SCIENTIFIC NOTATION AND POWERS OF TEN
The objective for this lesson on Scientific notation and Powers of Ten is the student will translate between scientific notation and standard form in order to compare numbers and solve real world problems.
The skills students should have in order to help them in this lesson include exponents, exponential notation, and rules of exponents.
We will have three essential questions that will be guiding our lesson. Number 1, what is the difference between scientific notation and standard form? Number 2, why is it helpful to use scientific notation? And number 3; explain how to compare numbers in scientific notation or standard form.
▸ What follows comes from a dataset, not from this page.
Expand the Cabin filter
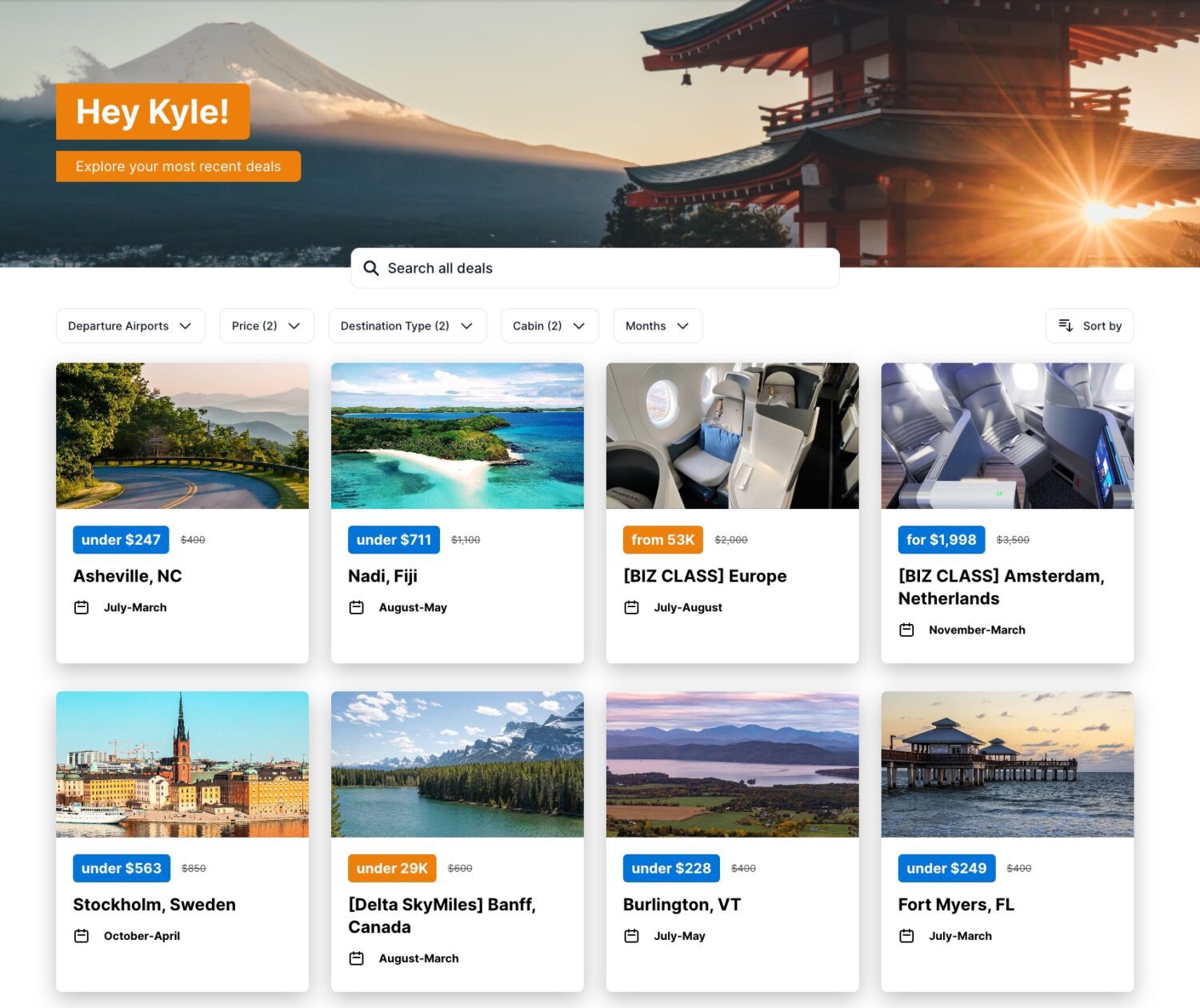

We will begin by completing the warm-up on laws of exponents to simplify expressions to prepare for scientific notation and powers of ten in this lesson.
SOLVE PROBLEM – INTRODUCTION
The SOLVE problem for this lesson is, scientists at NASA are able to approximate distances of planets and planetary orbs in the universe. Most recently, the distance from the sun to the Earth has been approximated at nine point two nine times ten to the seventh power miles. The distance from Mars to the sun is one hundred forty one million six hundred thousand miles. Which planet is farther from the sun? Explain your thinking.
We will begin by Studying the Problem. First we need to identify where the question is located within the problem and underline the question. Which planet is farther from the sun? Explain your thinking.
Now that we have identified the question we want to put this question in our own words in the form of a statement. This problem is asking me to find the planet that is farther from the sun.
During this lesson we will learn how to translate between scientific and standard notation, to compare values and solve real world problems. We will use this knowledge to complete this SOLVE problem at the end of the lesson.
DISCOVERING SCIENTIFIC NOTATION WITH LARGE NUMBERS
We are going to use our knowledge of laws of exponents to complete the graphic organizer seen here.
Look at the first column. What do you notice about the values? They are multiples of ten. What is the first value given in the table? It is the number ten.
Explain how to write the factors using tens for the number ten. The factors of ten are one and ten. We can multiply one times ten to equal ten. Let’s record this information in the second column, Factors Using Tens for the numeral ten. If we had to write ten using an exponent, how would we write this number? The number ten has one group of ten in it. So we write this with the exponent one. It is ten to the first power. In the last column of the graphic organizer, we can represent the Product Using Exponents, for the numeral ten as one times ten to the first power, because we have one group of ten.
How many tens are in one hundred? There are two tens in one hundred. Ten times ten equals one hundred. So let’s write out the factors of one hundred using tens. We can multiply one times ten times ten to equal one hundred. Let’s record this information in the second column of the graphic organizer for the number one hundred. How can we simplify the factors for one hundred using an exponent? Since there are two groups of ten, we need to write ten to the second power. So the product using exponents is one times ten to the second power.
Now complete the rest of the table. Let’s review the answers together.
For the numeral one thousand, the factors using tens are one times ten times ten times ten. We can write this product using exponents as one times ten to the third power. Because we have three groups of ten in one thousand.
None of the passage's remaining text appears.